As it was mentioned, electrolyte abnormalities like hypokalemia and also some drugs, such as tricyclic and tetracyclic antidepressants, SSRIs, antipsychotic agents, anti-arrhythmic drugs, antibiotics, and antihistamines may lead to QTc interval prolongation. These conditions and agents may interact with methadone in QTc prolongation,[1
] therefore, to prevent cardiac arrhythmia and sudden death in those taking methadone, suggestions are provided:
In a study, replacement of R-S-methadone with R-methadone was suggested[24
] since it seems that R-methadone leads to hERG channel block less frequently.
The authors provide the following recommendations for prevention of cardiac arrhythmia and sudden death in war casualties and those who receive methadone for any cause. The suggestions can be employed as a screening protocol by physicians prescribing methadone: (1)

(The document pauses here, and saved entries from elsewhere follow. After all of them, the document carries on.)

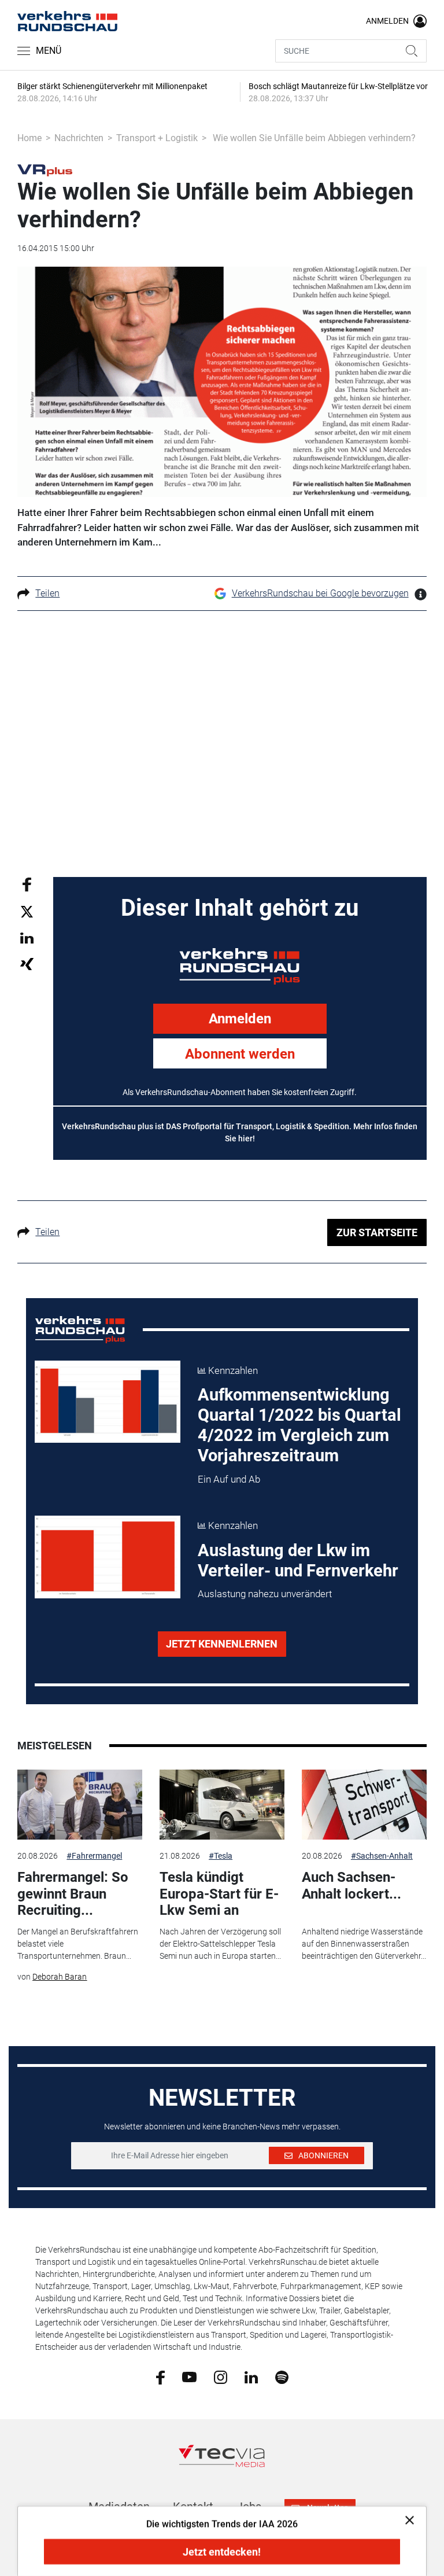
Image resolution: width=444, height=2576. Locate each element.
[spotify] (281, 2376)
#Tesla (220, 1855)
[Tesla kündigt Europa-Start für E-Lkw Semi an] (222, 1805)
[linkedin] (251, 2376)
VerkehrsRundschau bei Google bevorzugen (320, 593)
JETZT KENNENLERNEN (222, 1644)
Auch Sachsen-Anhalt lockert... (351, 1885)
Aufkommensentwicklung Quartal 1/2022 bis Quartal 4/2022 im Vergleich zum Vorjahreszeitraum (299, 1425)
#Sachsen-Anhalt (382, 1855)
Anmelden (240, 1019)
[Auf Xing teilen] (27, 963)
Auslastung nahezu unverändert (265, 1594)
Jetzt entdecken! (222, 2552)
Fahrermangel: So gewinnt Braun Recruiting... (72, 1894)
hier (245, 1138)
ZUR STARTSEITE (376, 1232)
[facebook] (160, 2376)
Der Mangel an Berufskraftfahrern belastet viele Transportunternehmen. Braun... (77, 1943)
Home (29, 137)
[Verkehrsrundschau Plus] (44, 169)
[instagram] (220, 2376)
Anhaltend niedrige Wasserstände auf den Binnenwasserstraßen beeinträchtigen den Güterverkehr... (364, 1943)
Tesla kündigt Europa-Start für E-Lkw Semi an (219, 1894)
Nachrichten (78, 137)
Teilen (47, 593)
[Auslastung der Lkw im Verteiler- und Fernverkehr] (108, 1557)
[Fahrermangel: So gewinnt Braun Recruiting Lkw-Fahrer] (79, 1805)
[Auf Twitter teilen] (27, 911)
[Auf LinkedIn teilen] (27, 937)
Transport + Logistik (157, 137)
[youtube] (189, 2376)
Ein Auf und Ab (229, 1479)
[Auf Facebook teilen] (27, 883)
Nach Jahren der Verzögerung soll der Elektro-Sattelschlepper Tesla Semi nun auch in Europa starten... (220, 1943)
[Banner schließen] (406, 2519)
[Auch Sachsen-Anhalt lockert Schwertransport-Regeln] (364, 1805)
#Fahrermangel (94, 1855)
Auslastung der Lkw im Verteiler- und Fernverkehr (298, 1560)
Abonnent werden (240, 1054)
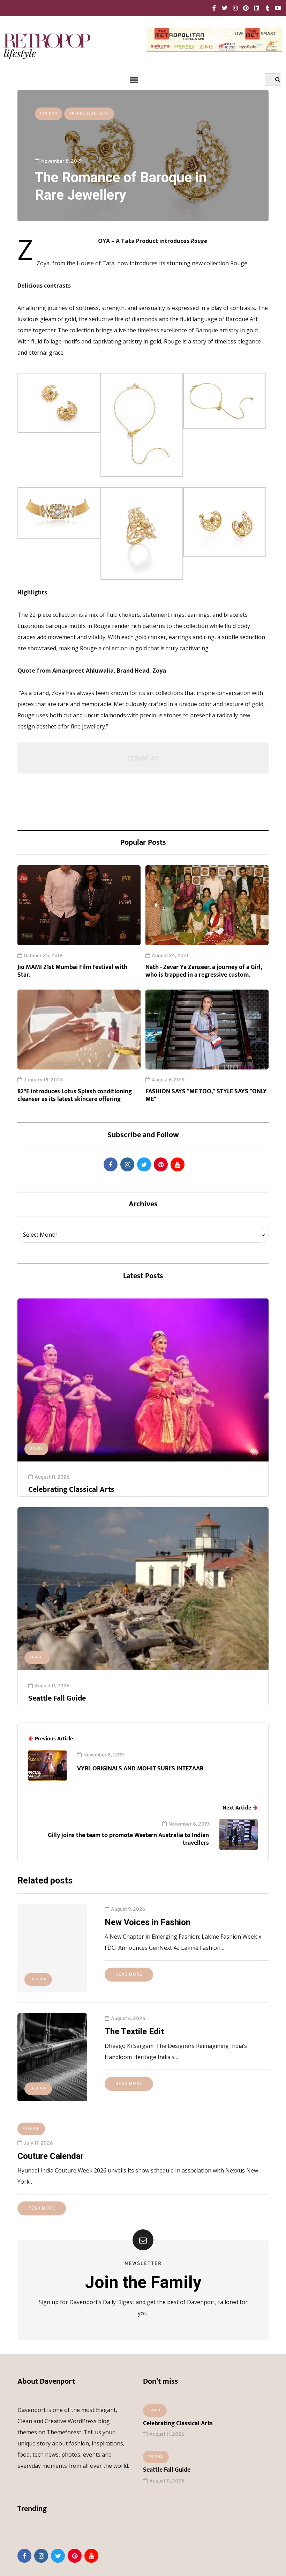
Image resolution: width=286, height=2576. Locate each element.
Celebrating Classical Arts (71, 1489)
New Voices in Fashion (147, 1922)
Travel (37, 1657)
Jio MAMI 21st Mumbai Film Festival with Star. (72, 971)
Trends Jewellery (89, 113)
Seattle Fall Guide (57, 1698)
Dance (36, 1448)
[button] (133, 80)
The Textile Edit (134, 2031)
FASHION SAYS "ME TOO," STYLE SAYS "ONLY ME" (206, 1095)
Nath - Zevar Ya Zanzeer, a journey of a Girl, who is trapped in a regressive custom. (203, 971)
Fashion (48, 113)
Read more (128, 1974)
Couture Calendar (50, 2156)
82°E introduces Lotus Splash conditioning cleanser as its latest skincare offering (74, 1095)
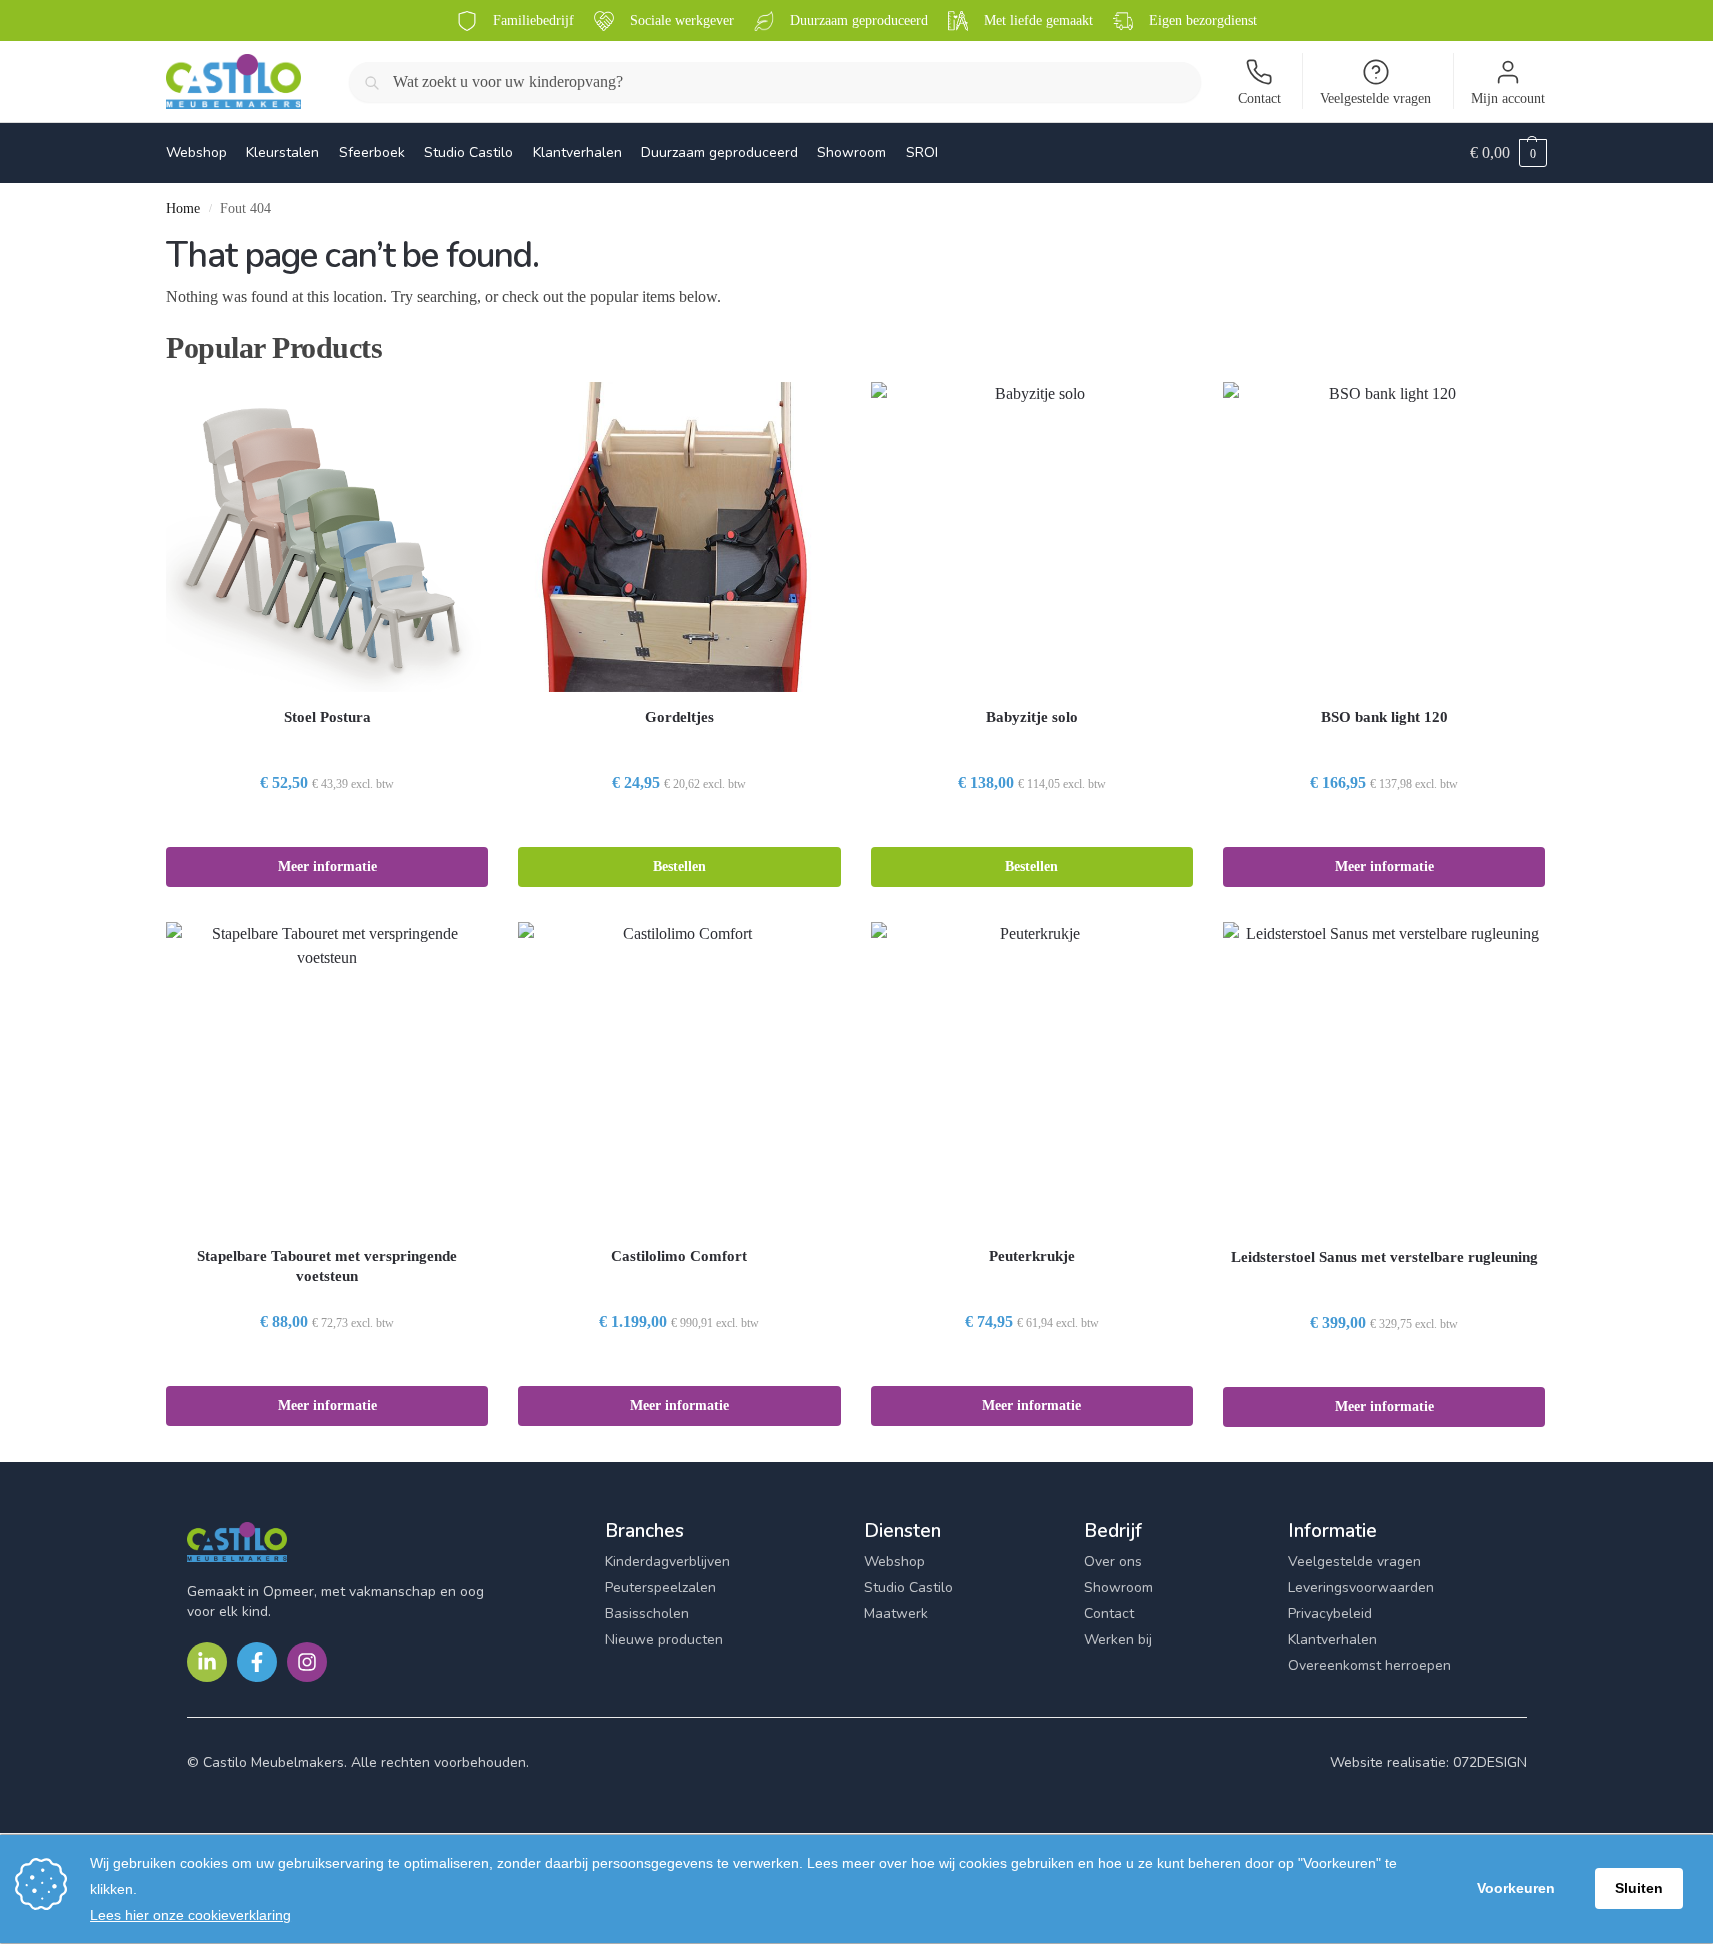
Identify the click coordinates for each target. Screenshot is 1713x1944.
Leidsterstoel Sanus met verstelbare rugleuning (1384, 1257)
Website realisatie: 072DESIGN (1428, 1762)
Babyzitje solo (1032, 717)
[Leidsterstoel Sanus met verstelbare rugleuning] (1384, 1077)
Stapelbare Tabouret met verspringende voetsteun (327, 1266)
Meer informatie (327, 866)
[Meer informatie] (327, 825)
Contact (1259, 98)
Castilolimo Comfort (679, 1256)
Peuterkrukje (1032, 1256)
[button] (1508, 153)
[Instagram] (307, 1662)
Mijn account (1508, 98)
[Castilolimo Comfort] (679, 1076)
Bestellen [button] (679, 866)
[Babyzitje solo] (1032, 536)
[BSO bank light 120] (1384, 536)
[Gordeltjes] (679, 536)
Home (183, 208)
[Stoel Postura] (327, 536)
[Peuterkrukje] (1032, 1076)
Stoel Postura (327, 717)
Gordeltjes (679, 717)
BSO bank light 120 (1384, 717)
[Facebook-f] (257, 1662)
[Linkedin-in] (207, 1662)
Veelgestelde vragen (1375, 98)
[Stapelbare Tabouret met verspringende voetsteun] (327, 1076)
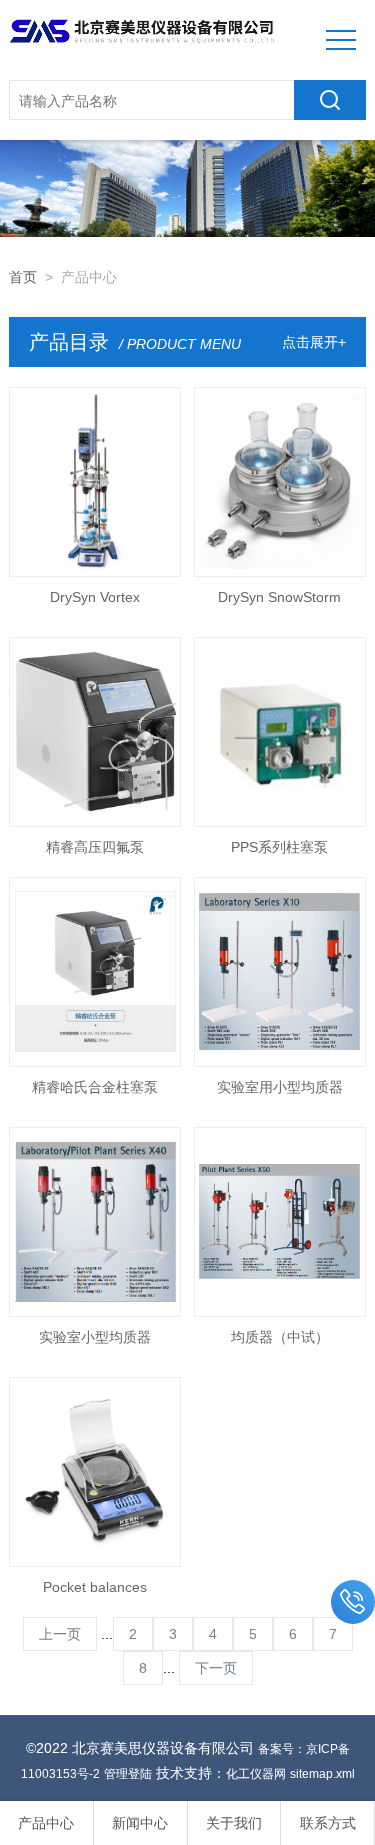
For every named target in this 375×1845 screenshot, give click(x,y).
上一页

Physicians are better to take a complete history of the patients on the history of structural diseases of heart, arrhythmia, and syncope. Physicians are better to warn patients on the risk of cardiac arrhythmia occurrence. Physicians should be aware of drug interactions of methadone with the agents which may prolong QTc interval or decrease an excretion of methadone.
Before initiating methadone, take an ECG from the patient and calculate the QTc interval. Moreover, in the follow-ups, one month after initiating the drug and annually, take ECG. In case of taking methadone doses above 100 mg or an occurrence of unexplainable syncope or convulsion, taking ECG at shorter intervals is recommended. If the QTc interval was more than 450 ms and less than 500 ms, the risks and benefits of the drug should be explained to the patient and monitor him / her more closely. If the QTc interval became more than 500 ms, the drug should be discontinued or the dose be reduced. Furthermore, the predisposing factors of hypokalemia should be removed, and if drugs with the risk of QTc prolongation are used simultaneously with methadone, they or methadone should be discontinued and an alternative medicine be prescribed.